Closed psyhtest closed 4 years ago
Just a note that generating a fake dataset with only two day's worth of data required a bit of effort. Despite num_days
being a command line parameter to quickgen.py
, it is actually hardcoded for kaggle, terabyte0875 and terabyte.
@mnaumovfb please share your thoughts on this. Taking a day to run accuracy checking seems extreme.
Even though the Criteo Terabyte dataset has ~400GB, the inference run is done only on the 1st half of the last day ~8GB = 400GB/ (24*2) days. The 2nd half of the last day is used for quantization calibration (I will add the instructions for it shortly).

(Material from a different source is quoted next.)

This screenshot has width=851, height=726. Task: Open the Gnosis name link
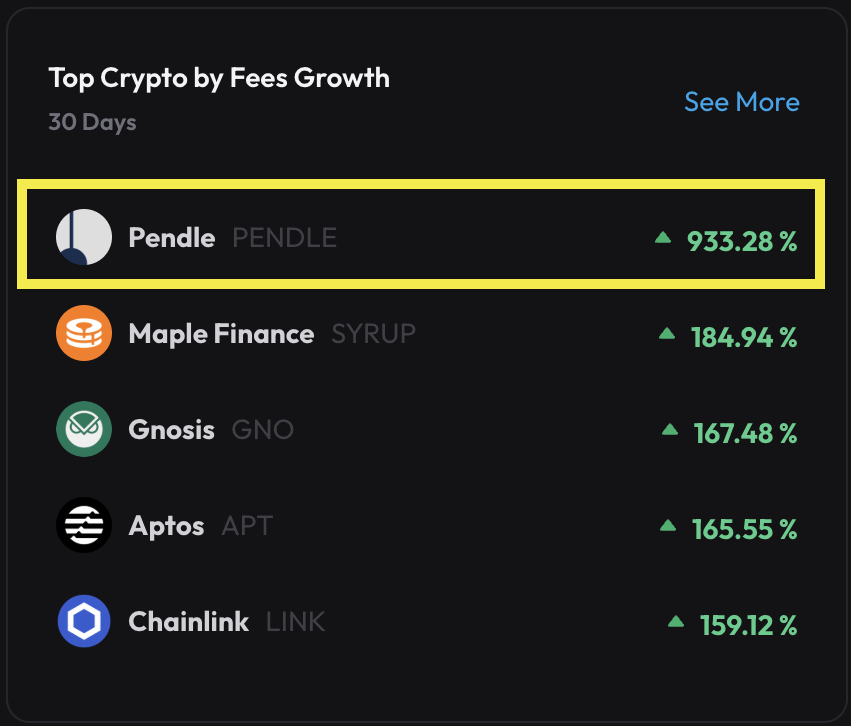171,430
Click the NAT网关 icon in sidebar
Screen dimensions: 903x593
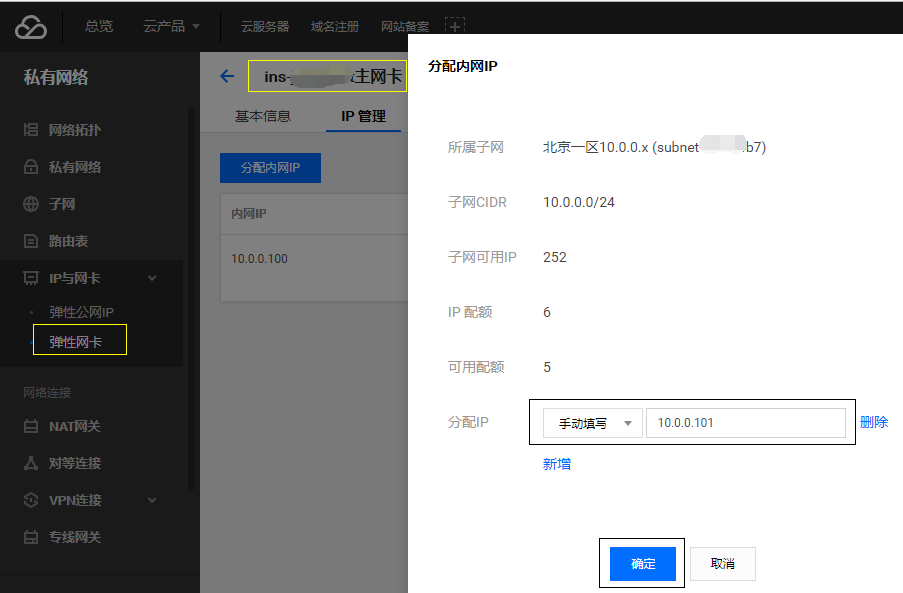coord(31,426)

Having said that, the code does need access to the full dataset, so that it can pre-process it (including the last day). Therefore, the quickgen will generate all 24 days of data for --profile=terabyte[0875]
option, using random numbers to fill-in these days. The quantity of samples per day is controlled by --num-samples
parameter and can be as low as 4096 (default). To summarize, the code needs to see all 24 days, but the number of samples per day can be as small as needed.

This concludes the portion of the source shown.